* _EXTRACT TO READ_:
Bash comm/join/sort Set Reconciliation Prompt

Reconcile two ops inventory lists with sort, comm, and join to surface drift, intersections, and one-sided membership

Target user
SREs and infrastructure engineers auditing inventory drift across sources of truth
Difficulty
Intermediate
Tools
Claude, ChatGPT, Cursor

The prompt

You are a senior SRE. Write a portable bash script that reconciles two flat lists of identifiers (hostnames, IDs, or keys) using only coreutils `sort`, `comm`, and `join` — no Python, no awk-heavy logic. Follow these steps:

1. Set strict mode (`set -euo pipefail`) and accept two input files as arguments: [LIST_A] (e.g. the cloud inventory export) and [LIST_B] (e.g. the CMDB or config-management host list).
2. Normalize each input into a temp file: strip blank lines and comments, trim whitespace, optionally lowercase, then `sort -u`. Both `comm` and `join` REQUIRE sorted input, so this step is mandatory and must use the same collation (`LC_ALL=C sort`) for both files.
3. Use `comm -23` to report identifiers present in [LIST_A] but not in [LIST_B] (orphans / drift), and `comm -13` for those present in [LIST_B] but not in [LIST_A] (missing).

* _EXERCISES TO COMPLETE_:
a - In the set reconciliation prompt, which `comm` command reports identifiers that are in [LIST_A] but not in [LIST_B]?
b - Turn the step in the set reconciliation prompt that begins "Normalize each input into a temp file" into a short bulleted list that keeps its main facts.
c - Give everything from "Target user" down to "config-management host list)." in the set reconciliation prompt again, swapping "inventory" for "asset".

* _DATA BLOCK_:

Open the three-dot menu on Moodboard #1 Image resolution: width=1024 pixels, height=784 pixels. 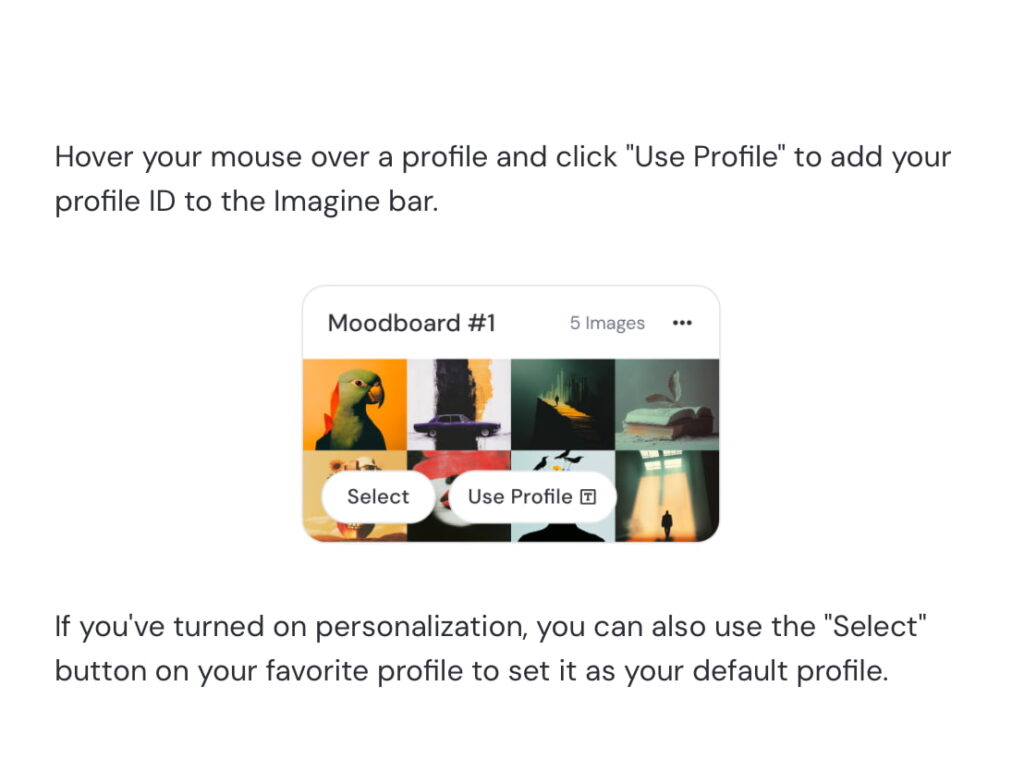click(x=682, y=323)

* _SET OF ANSWERS_:
a - `comm -23`

b -
- Normalize each input into a temp file: remove blank lines and comments, trim whitespace, optionally lowercase, then run `sort -u`.
- This step is mandatory because `comm` and `join` require sorted input.
- Both files must be sorted with the same collation (`LC_ALL=C sort`).

c -
Target user
SREs and infrastructure engineers auditing asset drift across sources of truth
Difficulty
Intermediate
Tools
Claude, ChatGPT, Cursor

The prompt

You are a senior SRE. Write a portable bash script that reconciles two flat lists of identifiers (hostnames, IDs, or keys) using only coreutils `sort`, `comm`, and `join` — no Python, no awk-heavy logic. Follow these steps:

1. Set strict mode (`set -euo pipefail`) and accept two input files as arguments: [LIST_A] (e.g. the cloud asset export) and [LIST_B] (e.g. the CMDB or config-management host list).